Hitherto, throughout the greater part of the estate the ground landlord's control had rested primarily—at least until individual leases were renewed—upon the clause in the original lease requiring the £30 surcharge on the ground rent for the practice of some or all of the trades listed above. Numerous trades were left unrestricted, and in 1806, for example, Lord Grosvenor was unable to prevent the conversion to an upholsterer's shop of No. 76 Grosvenor Street (where in any event the original lease of the whole large block in which it stood had omitted all restriction on specified trades). (fn. 67) Even tallow-melting had not everywhere been restricted, which perhaps explains why in 1819 the estate authorities allowed it to continue at a site in Chandler (now Weighhouse) Street in the mistaken belief that the original lease did not prohibit it there. (fn. 68) But generally, where the appropriate restriction existed in the original lease, a threat to enforce payment of the surcharge seems to have secured the suppression of such nuisances as those caused by butchers, slaughtermen, blacksmiths and tallow chandlers. (fn. 69) Sometimes this took a long time. In the case, for instance, of John Holland, a tallow-melter in South Audley Street, who had renewed his lease in 1795, (fn. 70) Edward Boodle had in 1800 'perceived a most offensive smell proceeding from the house', but threats to enforce the £30 surcharge, followed by demands for its payment (with six years of arrears) and refusal to renew his lease when it should next expire seem to have produced little lasting improvement until 1817, when the Board was informed that 'since Mr Holland has been spoken to, the work has been carried on . . . in such a manner as not to be offensive'. (fn. 71)

No example of the £30 surcharge being actually paid has been found, and both this and the ban imposed in 1799 upon any 'noisome or offensive Trade or Manufactory whatsoever' seem to have been used primarily as reserve powers to secure reasonable neighbourly conduct rather than interpreted literally. Thus Robert Mansbridge, a 'spruce beer brewer' had the lease of his house in Brook Street renewed in 1800 without difficulty, but when two years later he asked 'that the prohibitory clause respecting a brewhouse might be struck out of his lease, being fearful that it would affect him', he was told by the Board that 'as he had exercised his profession on the premises for many years unmolested, he had no occasion to be under apprehension for the future while he conducted it as he had hitherto done, but that the clause could not be dispensed with because it would leave him or his successors the liberty of making a brewery of a very different kind, to the essential inconvenience of his neighbours'. (fn. 72) And another reserve power—that of threatening to refuse to renew the lease when it should come up for negotiation—was sometimes used to abate nuisances which did not actually contravene the existing covenants—e.g. the beating of 'beds and feathers' on the roof of a house adjoining Grosvenor Square, (fn. 73) a steam engine off Oxford Street (fn. 74) or a house of ill-fame in New Norfolk (now Dunraven) Street, (fn. 75) or in Brook Street 'the constant disturbance. . . suffered particularly in the night from the violent kicking and plunging of Lord Penrhyn's horses'. (fn. 76)

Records

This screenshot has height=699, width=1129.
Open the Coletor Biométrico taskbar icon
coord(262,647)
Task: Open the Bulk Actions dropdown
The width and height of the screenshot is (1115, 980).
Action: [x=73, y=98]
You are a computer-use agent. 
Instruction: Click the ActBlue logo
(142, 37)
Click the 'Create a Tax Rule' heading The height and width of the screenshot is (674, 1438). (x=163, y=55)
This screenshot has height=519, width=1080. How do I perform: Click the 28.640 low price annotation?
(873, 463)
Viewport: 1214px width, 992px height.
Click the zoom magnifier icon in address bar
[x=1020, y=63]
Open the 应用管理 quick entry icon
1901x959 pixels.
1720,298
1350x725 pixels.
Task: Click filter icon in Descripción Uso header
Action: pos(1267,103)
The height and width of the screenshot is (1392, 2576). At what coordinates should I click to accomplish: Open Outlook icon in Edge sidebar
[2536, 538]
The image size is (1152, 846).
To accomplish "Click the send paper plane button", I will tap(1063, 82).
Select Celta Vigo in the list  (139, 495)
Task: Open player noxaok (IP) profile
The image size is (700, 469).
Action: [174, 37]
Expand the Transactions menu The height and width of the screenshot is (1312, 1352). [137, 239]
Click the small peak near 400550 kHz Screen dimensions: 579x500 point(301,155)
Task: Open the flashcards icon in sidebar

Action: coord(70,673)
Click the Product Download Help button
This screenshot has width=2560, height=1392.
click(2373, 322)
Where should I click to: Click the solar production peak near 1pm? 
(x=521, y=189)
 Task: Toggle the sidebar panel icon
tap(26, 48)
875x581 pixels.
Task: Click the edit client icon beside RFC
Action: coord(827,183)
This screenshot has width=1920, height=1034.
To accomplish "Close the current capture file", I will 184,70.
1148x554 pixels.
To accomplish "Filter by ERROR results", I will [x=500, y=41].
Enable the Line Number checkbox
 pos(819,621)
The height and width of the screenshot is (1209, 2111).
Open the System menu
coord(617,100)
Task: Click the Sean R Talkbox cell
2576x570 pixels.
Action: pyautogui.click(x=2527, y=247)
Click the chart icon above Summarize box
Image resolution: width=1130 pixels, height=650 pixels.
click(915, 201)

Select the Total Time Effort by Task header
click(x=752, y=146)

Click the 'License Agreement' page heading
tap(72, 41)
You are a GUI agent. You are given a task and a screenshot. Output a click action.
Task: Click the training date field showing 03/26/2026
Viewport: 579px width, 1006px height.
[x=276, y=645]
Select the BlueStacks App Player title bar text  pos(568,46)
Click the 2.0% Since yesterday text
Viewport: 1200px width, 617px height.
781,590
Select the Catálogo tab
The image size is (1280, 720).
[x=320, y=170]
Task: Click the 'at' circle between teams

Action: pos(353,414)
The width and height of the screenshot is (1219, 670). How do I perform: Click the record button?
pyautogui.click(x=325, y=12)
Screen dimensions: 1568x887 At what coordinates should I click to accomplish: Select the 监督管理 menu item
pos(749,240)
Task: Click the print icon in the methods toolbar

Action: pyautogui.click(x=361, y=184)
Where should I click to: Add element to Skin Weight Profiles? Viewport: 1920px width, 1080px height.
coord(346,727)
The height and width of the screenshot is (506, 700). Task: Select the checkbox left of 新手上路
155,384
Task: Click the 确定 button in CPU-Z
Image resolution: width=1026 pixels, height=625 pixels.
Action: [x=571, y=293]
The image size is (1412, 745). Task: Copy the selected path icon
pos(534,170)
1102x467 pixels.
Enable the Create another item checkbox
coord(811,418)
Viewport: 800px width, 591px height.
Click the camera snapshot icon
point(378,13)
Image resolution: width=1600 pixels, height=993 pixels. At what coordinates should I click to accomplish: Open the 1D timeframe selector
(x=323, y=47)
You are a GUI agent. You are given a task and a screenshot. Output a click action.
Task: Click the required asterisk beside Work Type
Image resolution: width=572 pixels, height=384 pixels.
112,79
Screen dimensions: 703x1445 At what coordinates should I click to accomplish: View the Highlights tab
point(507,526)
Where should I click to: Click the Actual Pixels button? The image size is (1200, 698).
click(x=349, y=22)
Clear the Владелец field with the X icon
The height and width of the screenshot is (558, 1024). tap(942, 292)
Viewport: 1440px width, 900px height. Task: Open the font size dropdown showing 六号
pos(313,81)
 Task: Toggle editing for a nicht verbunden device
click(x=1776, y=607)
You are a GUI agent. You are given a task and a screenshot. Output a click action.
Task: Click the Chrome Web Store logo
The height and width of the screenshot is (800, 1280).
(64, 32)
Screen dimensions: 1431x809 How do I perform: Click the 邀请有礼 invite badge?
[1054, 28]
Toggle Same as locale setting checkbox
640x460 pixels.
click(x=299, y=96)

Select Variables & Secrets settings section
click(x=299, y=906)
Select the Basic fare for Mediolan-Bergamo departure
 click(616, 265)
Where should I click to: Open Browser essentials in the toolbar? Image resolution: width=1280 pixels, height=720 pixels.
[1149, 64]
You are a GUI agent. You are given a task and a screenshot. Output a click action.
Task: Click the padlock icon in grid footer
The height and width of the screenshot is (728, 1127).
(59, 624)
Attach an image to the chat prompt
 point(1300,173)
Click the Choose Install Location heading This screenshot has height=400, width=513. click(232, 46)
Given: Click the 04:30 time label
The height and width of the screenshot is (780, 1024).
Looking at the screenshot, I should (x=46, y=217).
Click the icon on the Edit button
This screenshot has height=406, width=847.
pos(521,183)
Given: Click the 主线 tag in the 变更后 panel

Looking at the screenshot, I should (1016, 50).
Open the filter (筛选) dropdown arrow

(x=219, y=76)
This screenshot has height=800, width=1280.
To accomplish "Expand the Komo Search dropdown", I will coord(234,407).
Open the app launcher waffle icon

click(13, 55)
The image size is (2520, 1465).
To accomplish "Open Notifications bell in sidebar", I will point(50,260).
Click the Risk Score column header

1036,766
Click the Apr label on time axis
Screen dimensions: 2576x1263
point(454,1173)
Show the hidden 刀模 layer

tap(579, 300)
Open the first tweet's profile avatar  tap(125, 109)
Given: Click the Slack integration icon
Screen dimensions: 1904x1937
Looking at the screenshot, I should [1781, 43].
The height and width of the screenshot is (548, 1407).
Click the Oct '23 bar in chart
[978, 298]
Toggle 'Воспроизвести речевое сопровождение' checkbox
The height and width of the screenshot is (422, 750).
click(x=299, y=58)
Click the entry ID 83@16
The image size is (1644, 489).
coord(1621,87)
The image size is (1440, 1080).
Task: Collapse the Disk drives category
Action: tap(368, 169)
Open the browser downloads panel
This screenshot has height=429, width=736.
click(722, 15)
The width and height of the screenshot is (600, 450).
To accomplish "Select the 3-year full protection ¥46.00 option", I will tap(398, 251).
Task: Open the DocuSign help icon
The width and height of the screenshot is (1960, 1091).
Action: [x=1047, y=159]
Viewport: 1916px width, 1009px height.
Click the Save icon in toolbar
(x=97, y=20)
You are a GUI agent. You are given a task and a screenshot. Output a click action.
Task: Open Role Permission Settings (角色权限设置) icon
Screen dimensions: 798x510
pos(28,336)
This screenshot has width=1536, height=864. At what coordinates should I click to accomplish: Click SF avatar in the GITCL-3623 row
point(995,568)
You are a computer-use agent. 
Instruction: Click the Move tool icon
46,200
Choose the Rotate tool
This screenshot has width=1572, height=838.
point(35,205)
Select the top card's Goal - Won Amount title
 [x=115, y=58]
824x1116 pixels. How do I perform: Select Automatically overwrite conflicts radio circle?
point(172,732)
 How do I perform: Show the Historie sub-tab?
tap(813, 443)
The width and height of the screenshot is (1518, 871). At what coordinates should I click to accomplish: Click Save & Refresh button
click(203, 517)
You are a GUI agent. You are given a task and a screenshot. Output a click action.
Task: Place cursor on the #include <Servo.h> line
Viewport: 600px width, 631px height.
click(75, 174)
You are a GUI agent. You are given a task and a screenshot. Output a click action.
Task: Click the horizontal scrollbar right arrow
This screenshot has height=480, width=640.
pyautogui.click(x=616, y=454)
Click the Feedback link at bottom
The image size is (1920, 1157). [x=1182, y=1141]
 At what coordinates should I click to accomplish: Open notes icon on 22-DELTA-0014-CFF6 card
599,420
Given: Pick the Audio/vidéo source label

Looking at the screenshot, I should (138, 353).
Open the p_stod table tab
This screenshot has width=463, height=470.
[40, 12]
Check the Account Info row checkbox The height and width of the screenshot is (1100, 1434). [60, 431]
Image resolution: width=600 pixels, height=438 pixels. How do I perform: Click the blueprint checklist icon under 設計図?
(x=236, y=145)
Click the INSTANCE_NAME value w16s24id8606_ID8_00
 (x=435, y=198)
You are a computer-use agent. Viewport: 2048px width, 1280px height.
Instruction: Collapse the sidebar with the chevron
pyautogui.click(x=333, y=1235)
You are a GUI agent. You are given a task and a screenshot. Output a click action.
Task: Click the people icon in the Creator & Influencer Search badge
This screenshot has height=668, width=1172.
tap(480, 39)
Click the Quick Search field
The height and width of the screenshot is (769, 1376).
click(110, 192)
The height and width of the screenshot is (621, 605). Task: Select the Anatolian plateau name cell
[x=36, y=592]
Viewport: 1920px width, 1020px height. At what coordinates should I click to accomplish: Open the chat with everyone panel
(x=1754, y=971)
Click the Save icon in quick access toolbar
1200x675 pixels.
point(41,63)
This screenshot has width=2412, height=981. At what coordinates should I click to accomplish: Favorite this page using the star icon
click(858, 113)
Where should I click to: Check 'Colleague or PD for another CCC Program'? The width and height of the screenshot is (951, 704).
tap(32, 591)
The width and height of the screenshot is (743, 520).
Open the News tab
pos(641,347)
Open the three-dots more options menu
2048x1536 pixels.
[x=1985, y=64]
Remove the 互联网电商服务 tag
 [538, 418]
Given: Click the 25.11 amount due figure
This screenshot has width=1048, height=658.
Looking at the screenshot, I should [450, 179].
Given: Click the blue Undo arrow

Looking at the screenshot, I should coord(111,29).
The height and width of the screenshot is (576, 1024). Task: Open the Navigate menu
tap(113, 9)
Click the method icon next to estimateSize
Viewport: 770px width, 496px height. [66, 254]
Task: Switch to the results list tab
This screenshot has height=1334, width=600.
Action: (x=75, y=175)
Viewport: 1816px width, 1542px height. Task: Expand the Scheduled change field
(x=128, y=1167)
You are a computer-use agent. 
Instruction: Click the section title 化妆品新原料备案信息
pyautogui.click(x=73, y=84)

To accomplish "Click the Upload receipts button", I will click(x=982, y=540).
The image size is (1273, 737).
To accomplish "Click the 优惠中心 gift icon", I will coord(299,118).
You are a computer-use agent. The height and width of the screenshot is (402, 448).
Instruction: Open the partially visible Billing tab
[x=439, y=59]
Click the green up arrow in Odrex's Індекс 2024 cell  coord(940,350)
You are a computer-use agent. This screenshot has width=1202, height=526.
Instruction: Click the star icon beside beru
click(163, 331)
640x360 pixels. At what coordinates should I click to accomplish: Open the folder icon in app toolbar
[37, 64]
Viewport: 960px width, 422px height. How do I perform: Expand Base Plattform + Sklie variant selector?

# Task statement
Answer these questions from the passage on the estate's trade restrictions:
(a) In what year was Lord Grosvenor unable to prevent No. 76 Grosvenor Street from becoming an upholsterer's shop?
(b) What was the earlier name of Weighhouse Street?
(c) What trade did Robert Mansbridge practice in Brook Street?

# Answer to this exercise
(a) 1806
(b) Chandler Street
(c) Spruce beer brewer